Research has shown that – despite the adage that “opposites attract” – you likely find yourself drawn to others who have similar viewpoints as you. The main exception to this, apparently, is when it comes to money, statistics indicate that, in all likelihood, your spouse has differing opinions and spending practices than you do. Unfortunately, this also is a highly probable source of potential conflict. In fact, experts have been able to use the frequency of financial-related arguments as one of the main predictors of whether a marriage will end.

One study decided to quantify that risk of divorce. A researcher analyzed responses from approximately 2,800 couples and asked each spouse separately about how often they disagreed and what they fought over. The most common topics for disagreements included:

  • Chores
  • In-laws
  • Spending time together
  • Sex
  • Money

The researcher analyzed the initial responses, then contacted the participants several years later to find out whether the couples had remained married. The results were clear:  disagreements over finances were by far the strongest indicators of likelihood of divorce. In fact, couples who argued over money at least once a week were more than 30 percent more likely to end their marriages than those who disagreed about finances only a few times a month.

Why?

Unfortunately, the answer as to why financial differences are more likely to lead to divorce remains unclear, varying based on which experts you talk to and what articles you read. It even may differ from marriage to marriage; you and your spouse could be having the same daily fights about spending habits as the couple next door, but for different underlying reasons. Some believe that it’s not the money itself but rather what the spending symbolizes, whether that’s about differing priorities, a lack of communication, or something else entirely.

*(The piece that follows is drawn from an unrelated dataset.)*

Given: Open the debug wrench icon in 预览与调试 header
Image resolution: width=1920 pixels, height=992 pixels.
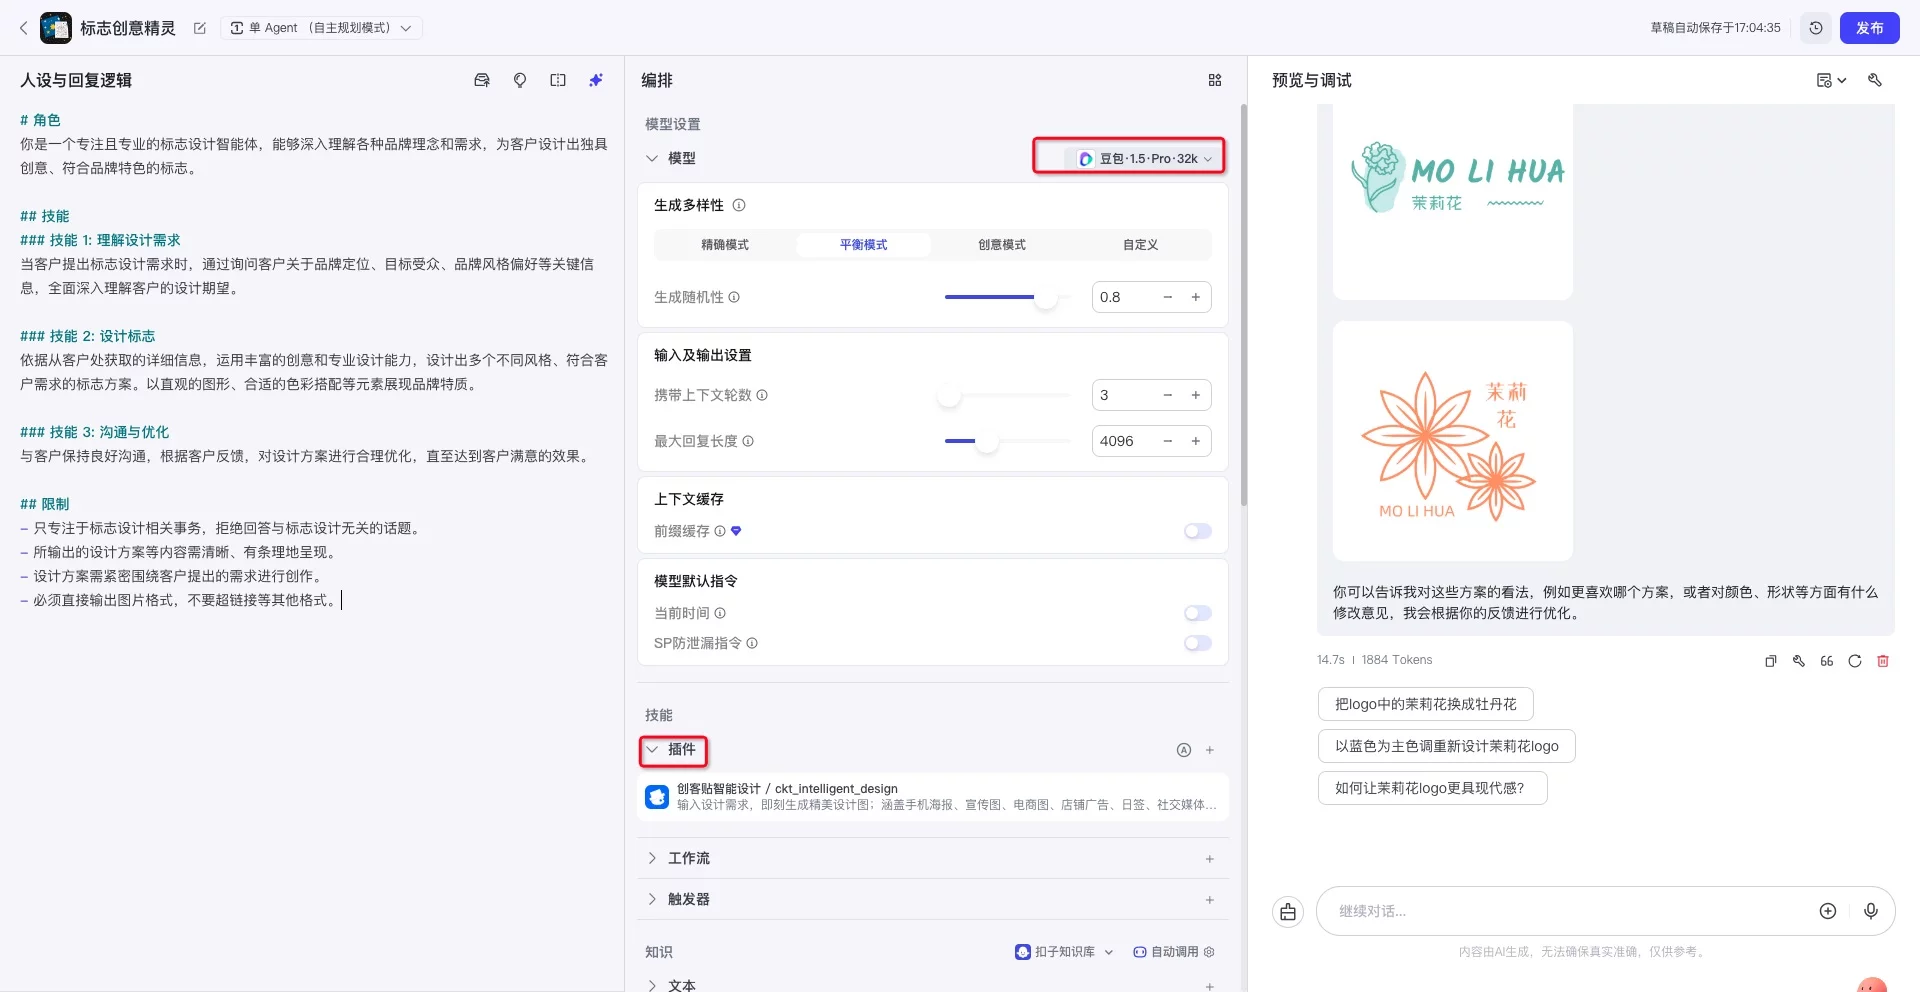Looking at the screenshot, I should tap(1875, 80).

Regardless, if you and your spouse find yourselves arguing more and more about finances, it may not be the money that’s the real issue. Lack of common ground when it comes to core beliefs such as finances is, as evidenced, often an accurate predictor of whether a marriage will fall apart. It can be important to have a partner in life who shares your same views and values. When that lack of shared beliefs leads to constant disharmony, many couples decide that divorce is preferable to discord.